Bentley was a well-regarded machine gunner who graduated to the role of “information warrior” for the separatist cause. He created a media platform to promote Putin’s war for consumption in the Donbas and abroad, per Texas Monthly.

That all came to an end on April 8, when Bentley was detained in the breakaway Ukrainian city of Donetsk by Russia’s 5th Tank Brigade, as his Ukrainian wife Lyudmila claimed on social media, per The Wall Street Journal. Eleven days later, he was discovered dead.

Further details about how he was killed and why are vague, but Bentley’s death has sparked something of a row amongst Russian nationalists, who expressed anger at his death and at what they believe is a coverup by officials.

Aleksandr Khodakovsky, commander of the battalion that Bentley served in when he first arrived in the breakaway region of Ukraine, took to Telegram to register his outrage.

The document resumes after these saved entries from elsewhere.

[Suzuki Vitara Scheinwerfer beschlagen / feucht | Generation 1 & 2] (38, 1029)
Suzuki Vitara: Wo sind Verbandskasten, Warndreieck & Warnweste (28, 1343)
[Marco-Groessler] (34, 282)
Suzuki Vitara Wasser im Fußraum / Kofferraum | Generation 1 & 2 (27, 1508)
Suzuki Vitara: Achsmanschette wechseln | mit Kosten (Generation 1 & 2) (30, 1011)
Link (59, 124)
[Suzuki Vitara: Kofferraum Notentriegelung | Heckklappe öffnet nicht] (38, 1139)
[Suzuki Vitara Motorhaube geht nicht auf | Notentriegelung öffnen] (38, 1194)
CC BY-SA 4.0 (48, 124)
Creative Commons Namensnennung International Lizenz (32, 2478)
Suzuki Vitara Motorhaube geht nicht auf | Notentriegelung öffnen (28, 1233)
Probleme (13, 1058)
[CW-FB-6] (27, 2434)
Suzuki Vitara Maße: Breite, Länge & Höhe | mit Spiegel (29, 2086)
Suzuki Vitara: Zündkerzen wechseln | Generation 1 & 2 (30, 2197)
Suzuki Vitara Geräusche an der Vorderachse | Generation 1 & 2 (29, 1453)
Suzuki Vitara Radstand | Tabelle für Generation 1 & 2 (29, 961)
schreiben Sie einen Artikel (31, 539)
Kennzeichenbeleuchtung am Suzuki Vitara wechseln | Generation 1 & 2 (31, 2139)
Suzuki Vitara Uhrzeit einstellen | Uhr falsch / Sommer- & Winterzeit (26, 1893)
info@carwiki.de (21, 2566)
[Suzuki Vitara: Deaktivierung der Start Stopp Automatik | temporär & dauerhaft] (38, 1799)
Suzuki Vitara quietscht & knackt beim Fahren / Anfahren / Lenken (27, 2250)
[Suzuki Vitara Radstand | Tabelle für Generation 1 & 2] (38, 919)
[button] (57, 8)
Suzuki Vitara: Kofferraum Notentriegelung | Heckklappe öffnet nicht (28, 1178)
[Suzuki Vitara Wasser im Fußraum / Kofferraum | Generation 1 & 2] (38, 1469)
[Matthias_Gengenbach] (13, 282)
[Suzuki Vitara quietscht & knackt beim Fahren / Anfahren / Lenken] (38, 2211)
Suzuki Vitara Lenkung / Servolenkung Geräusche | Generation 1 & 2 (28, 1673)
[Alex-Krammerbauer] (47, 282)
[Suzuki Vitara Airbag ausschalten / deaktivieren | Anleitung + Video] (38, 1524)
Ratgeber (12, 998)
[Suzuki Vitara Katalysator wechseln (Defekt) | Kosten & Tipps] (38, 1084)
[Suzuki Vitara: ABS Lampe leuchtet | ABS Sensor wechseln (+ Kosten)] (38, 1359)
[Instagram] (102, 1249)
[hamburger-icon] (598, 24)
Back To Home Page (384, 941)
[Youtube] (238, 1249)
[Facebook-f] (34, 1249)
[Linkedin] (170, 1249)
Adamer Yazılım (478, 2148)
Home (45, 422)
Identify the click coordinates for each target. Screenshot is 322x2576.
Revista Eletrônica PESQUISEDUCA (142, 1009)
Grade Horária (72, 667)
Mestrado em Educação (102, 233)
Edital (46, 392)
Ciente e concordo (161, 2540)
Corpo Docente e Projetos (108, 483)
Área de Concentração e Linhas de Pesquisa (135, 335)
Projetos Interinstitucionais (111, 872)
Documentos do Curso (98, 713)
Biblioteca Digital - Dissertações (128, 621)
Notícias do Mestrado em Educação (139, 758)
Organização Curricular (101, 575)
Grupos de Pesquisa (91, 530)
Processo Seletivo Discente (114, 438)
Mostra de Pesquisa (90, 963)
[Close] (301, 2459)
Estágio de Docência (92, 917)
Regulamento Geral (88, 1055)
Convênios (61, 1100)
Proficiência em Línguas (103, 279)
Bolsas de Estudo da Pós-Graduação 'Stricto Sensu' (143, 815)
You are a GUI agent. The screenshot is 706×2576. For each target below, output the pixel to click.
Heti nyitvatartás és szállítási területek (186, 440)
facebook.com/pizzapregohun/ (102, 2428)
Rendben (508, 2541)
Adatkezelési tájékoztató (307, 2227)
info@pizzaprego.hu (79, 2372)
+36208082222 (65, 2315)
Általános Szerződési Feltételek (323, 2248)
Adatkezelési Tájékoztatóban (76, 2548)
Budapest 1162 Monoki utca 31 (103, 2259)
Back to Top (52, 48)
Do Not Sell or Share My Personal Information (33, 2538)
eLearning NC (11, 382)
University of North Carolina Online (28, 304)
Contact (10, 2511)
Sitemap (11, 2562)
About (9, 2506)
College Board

Demanding “exemplary punishment of those who killed Russell Bentley,” Khdakovsky called out the military to render justice even if it meant going after its own, per WSJ.

A spokesperson for the U.S. embassy in Ukraine, Chad Roedemeier, said it was aware of Bentley’s death in Donetsk, stating, “Whenever we learn of the death of a U.S. citizen in Ukraine, we seek to get in touch with the family and provide all possible consular assistance,” per WSJ.

Though details surrounding the demise of the man known as “Texas” in Ukraine remain a mystery, his last words to Rolling Stone contain more than a hint of prescience.

“May God protect the innocent,” Bentley said. “And may the rest of us get everything that we deserve.”